Reproduce the lines below, replacing "Locate an element on the screen" with "Identify an element on the screen" wherever it occurs and keeping all else unchanged.
— BEGIN —
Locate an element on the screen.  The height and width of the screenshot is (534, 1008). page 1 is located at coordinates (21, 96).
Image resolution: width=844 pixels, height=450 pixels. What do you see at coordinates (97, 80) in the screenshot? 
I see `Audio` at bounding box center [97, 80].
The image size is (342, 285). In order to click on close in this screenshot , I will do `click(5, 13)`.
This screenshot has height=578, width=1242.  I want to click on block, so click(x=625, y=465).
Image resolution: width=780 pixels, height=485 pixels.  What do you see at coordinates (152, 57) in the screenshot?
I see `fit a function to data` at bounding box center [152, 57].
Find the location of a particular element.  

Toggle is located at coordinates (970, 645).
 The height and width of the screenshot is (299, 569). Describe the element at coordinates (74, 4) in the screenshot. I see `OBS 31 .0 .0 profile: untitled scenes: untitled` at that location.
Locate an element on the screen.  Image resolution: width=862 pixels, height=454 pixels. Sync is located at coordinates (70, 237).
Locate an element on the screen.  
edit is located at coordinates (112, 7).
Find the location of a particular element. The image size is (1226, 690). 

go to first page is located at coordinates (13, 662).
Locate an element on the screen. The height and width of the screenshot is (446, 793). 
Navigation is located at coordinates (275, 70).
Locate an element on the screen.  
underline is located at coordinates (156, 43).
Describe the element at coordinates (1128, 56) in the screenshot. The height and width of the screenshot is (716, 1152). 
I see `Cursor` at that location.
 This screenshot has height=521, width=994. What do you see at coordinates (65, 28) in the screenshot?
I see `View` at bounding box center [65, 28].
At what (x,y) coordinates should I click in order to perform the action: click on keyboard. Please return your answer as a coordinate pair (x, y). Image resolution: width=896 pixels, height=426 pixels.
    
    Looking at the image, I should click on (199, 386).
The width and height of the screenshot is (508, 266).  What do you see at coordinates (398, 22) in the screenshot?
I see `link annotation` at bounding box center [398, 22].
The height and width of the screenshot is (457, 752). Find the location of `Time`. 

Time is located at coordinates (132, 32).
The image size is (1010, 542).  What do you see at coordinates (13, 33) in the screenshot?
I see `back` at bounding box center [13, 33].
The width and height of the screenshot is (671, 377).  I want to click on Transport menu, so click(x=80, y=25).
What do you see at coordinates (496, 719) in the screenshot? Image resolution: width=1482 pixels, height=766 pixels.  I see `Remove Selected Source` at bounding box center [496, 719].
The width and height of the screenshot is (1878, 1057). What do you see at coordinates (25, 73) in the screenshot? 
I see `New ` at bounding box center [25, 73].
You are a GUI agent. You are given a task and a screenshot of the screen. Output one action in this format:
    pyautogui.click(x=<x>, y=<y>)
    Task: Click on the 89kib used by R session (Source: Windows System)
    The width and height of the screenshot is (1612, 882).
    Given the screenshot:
— END —
> [CORRECT ANSWER]
Identify an element on the screen.  The height and width of the screenshot is (534, 1008). page 1 is located at coordinates (21, 96).
Image resolution: width=844 pixels, height=450 pixels. What do you see at coordinates (97, 80) in the screenshot? 
I see `Audio` at bounding box center [97, 80].
The image size is (342, 285). In order to click on close in this screenshot , I will do `click(5, 13)`.
This screenshot has height=578, width=1242.  I want to click on block, so click(x=625, y=465).
Image resolution: width=780 pixels, height=485 pixels.  What do you see at coordinates (152, 57) in the screenshot?
I see `fit a function to data` at bounding box center [152, 57].
Find the location of a particular element.  

Toggle is located at coordinates (970, 645).
 The height and width of the screenshot is (299, 569). Describe the element at coordinates (74, 4) in the screenshot. I see `OBS 31 .0 .0 profile: untitled scenes: untitled` at that location.
Identify an element on the screen.  Image resolution: width=862 pixels, height=454 pixels. Sync is located at coordinates (70, 237).
Identify an element on the screen.  
edit is located at coordinates (112, 7).
Find the location of a particular element. The image size is (1226, 690). 

go to first page is located at coordinates (13, 662).
Identify an element on the screen. The height and width of the screenshot is (446, 793). 
Navigation is located at coordinates (275, 70).
Identify an element on the screen.  
underline is located at coordinates (156, 43).
Describe the element at coordinates (1128, 56) in the screenshot. The height and width of the screenshot is (716, 1152). 
I see `Cursor` at that location.
 This screenshot has height=521, width=994. What do you see at coordinates (65, 28) in the screenshot?
I see `View` at bounding box center [65, 28].
At what (x,y) coordinates should I click in order to perform the action: click on keyboard. Please return your answer as a coordinate pair (x, y). Image resolution: width=896 pixels, height=426 pixels.
    
    Looking at the image, I should click on (199, 386).
The width and height of the screenshot is (508, 266).  What do you see at coordinates (398, 22) in the screenshot?
I see `link annotation` at bounding box center [398, 22].
The height and width of the screenshot is (457, 752). Find the location of `Time`. 

Time is located at coordinates (132, 32).
The image size is (1010, 542).  What do you see at coordinates (13, 33) in the screenshot?
I see `back` at bounding box center [13, 33].
The width and height of the screenshot is (671, 377).  I want to click on Transport menu, so click(x=80, y=25).
What do you see at coordinates (496, 719) in the screenshot? Image resolution: width=1482 pixels, height=766 pixels.  I see `Remove Selected Source` at bounding box center [496, 719].
The width and height of the screenshot is (1878, 1057). What do you see at coordinates (25, 73) in the screenshot? 
I see `New ` at bounding box center [25, 73].
You are a GUI agent. You are given a task and a screenshot of the screen. Output one action in this format:
    pyautogui.click(x=<x>, y=<y>)
    Task: Click on the 89kib used by R session (Source: Windows System)
    The width and height of the screenshot is (1612, 882).
    Given the screenshot:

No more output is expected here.